Under the new framework, Iraq moved from simplified customs procedures to a percentage-based tariff system based on the declared value of imported goods. Importers who completed pre-declaration through the banking system are taxed according to their declared invoice values. However, shipments that were not pre-declared are evaluated using historical customs data, which can lead to higher estimated cargo values.
Because some historical invoices were inflated during previous years, the ASYCUDA system is now assigning higher valuations to certain shipments, resulting in unexpected customs duties. As a result, many importers are delaying cargo clearance while waiting for regulatory clarification.

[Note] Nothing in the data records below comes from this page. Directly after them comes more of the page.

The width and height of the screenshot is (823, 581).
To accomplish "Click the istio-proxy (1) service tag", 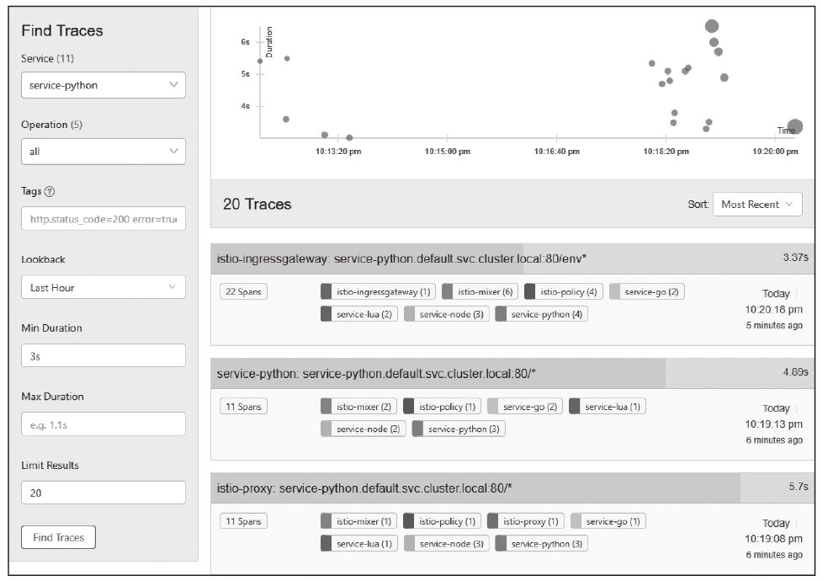I will 524,521.
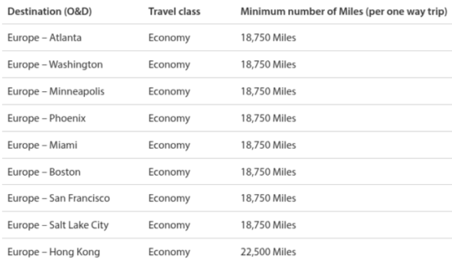Select the Europe – Atlanta destination cell
This screenshot has height=263, width=452.
click(44, 37)
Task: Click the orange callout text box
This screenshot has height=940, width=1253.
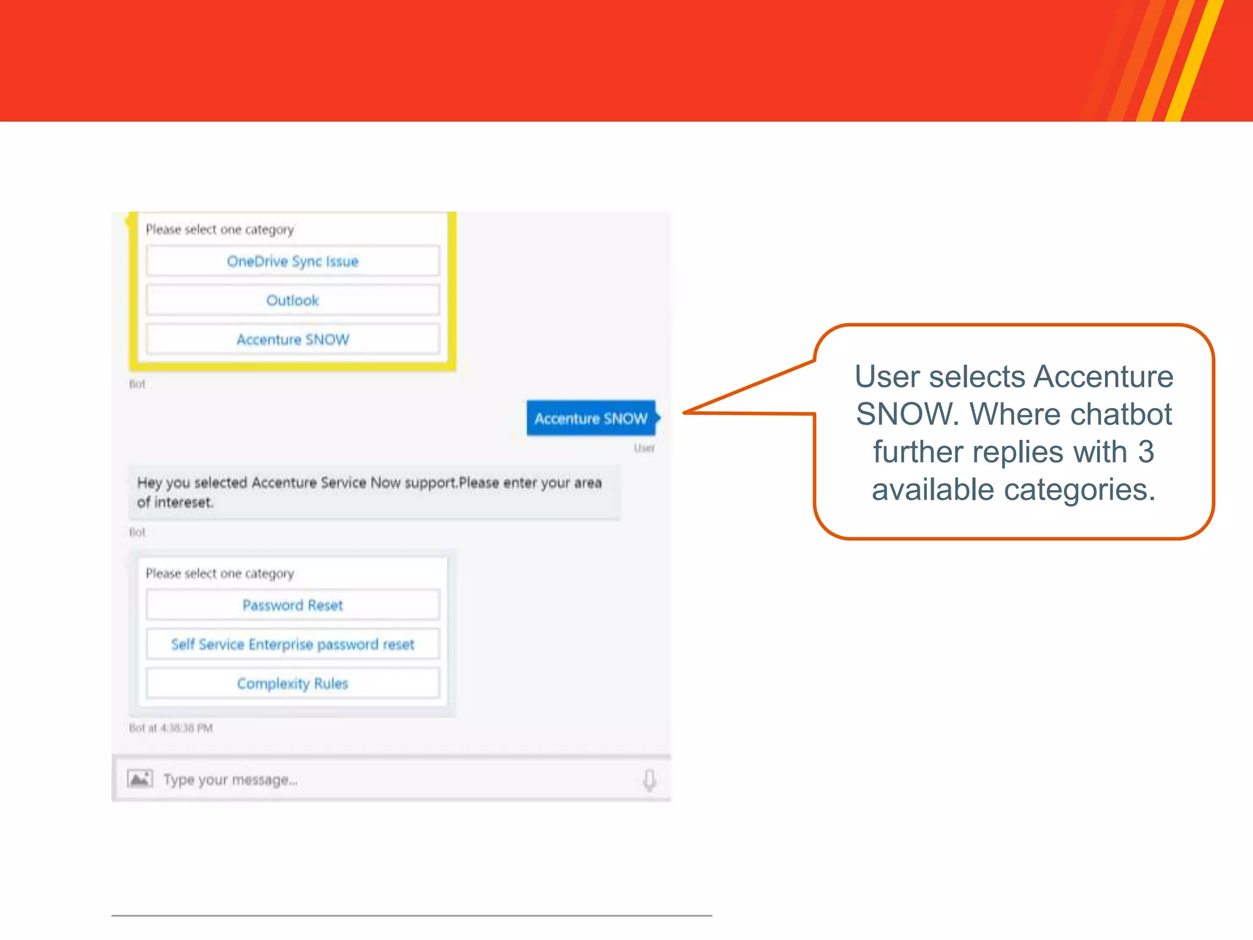Action: (x=1013, y=432)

This situation has increased congestion at Umm Qasr and Khor Al-Zubair ports, raising storage costs and creating delays across Iraq’s supply chains. Businesses that rely on imported goods, including construction materials, machinery, and consumer products, may face higher logistics costs and delivery delays.
The adoption of the ASYCUDA customs platform in Iraq represents a major step toward modernizing the country’s trade infrastructure. However, the transition period highlights challenges related to historical trade data and customs valuation methods. Businesses operating in Iraq’s import and logistics sectors should closely monitor policy updates and customs regulations as the system continues to evolve.